▶ _Instructions to follow_: Pull out each line below that contains the string "screenshot".

▶ _Exercise data_:
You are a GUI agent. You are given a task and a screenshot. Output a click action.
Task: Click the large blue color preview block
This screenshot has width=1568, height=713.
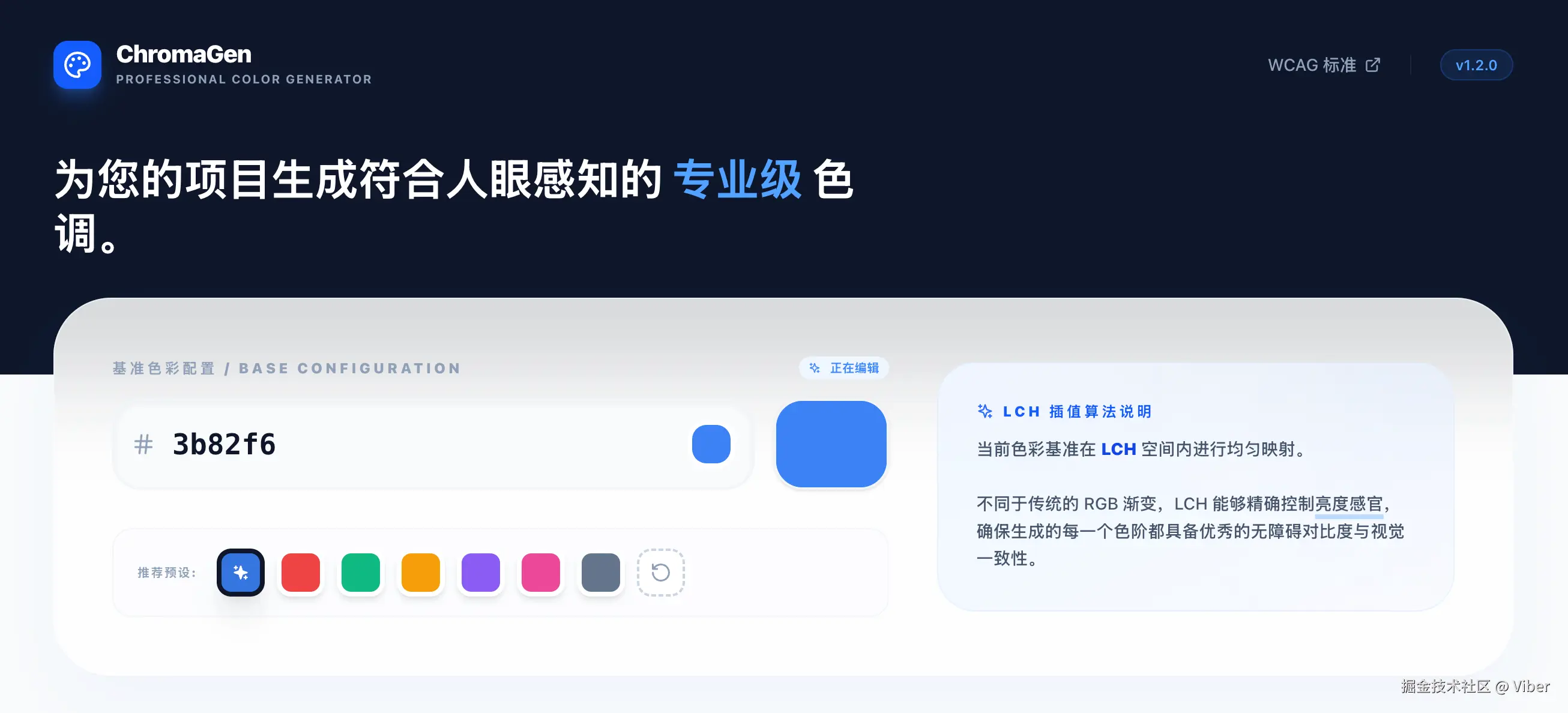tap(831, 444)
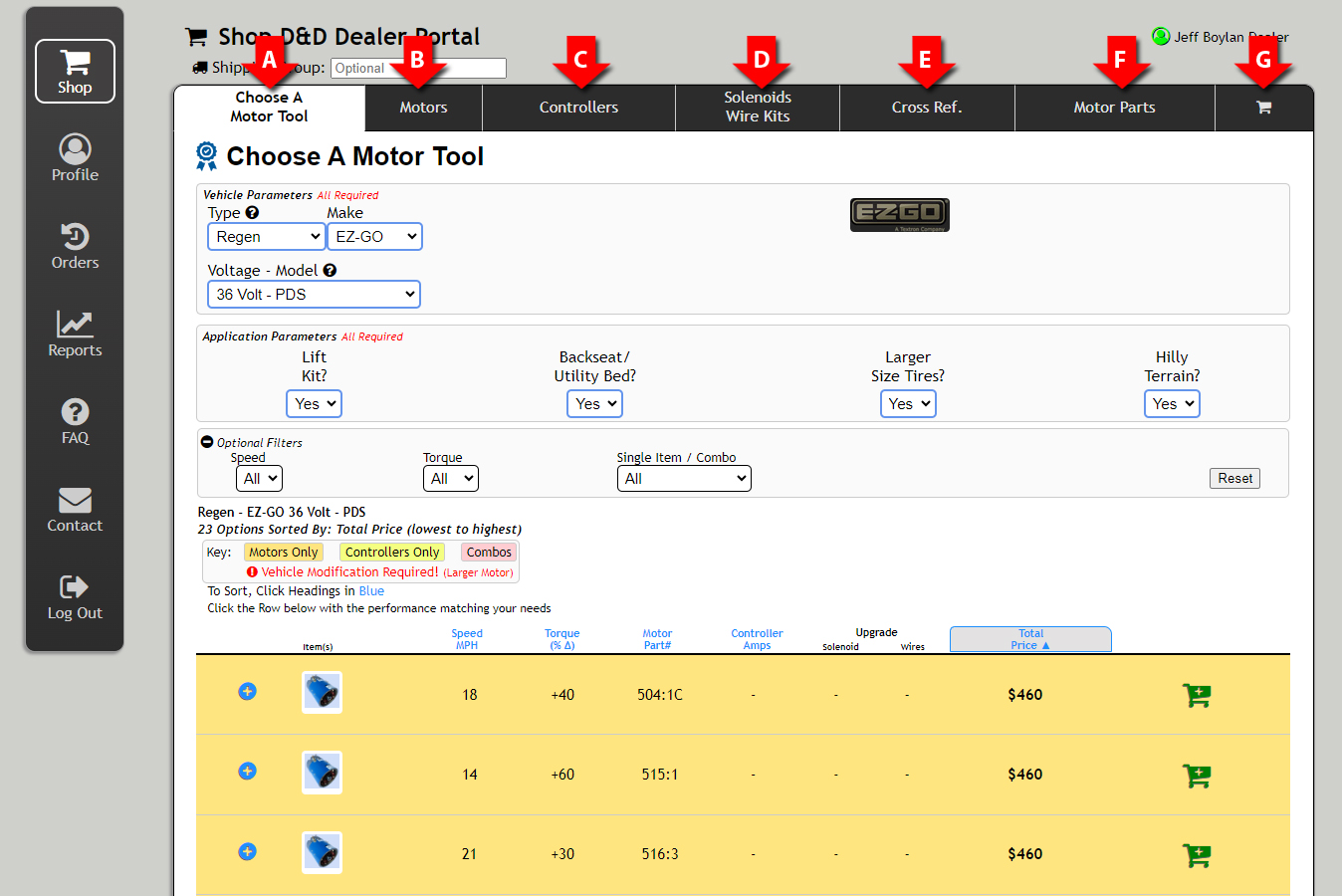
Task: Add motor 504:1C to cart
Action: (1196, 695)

▶ _The reply_:
You are a GUI agent. You are given a task and a screenshot. Output a click action.
This screenshot has width=1568, height=713.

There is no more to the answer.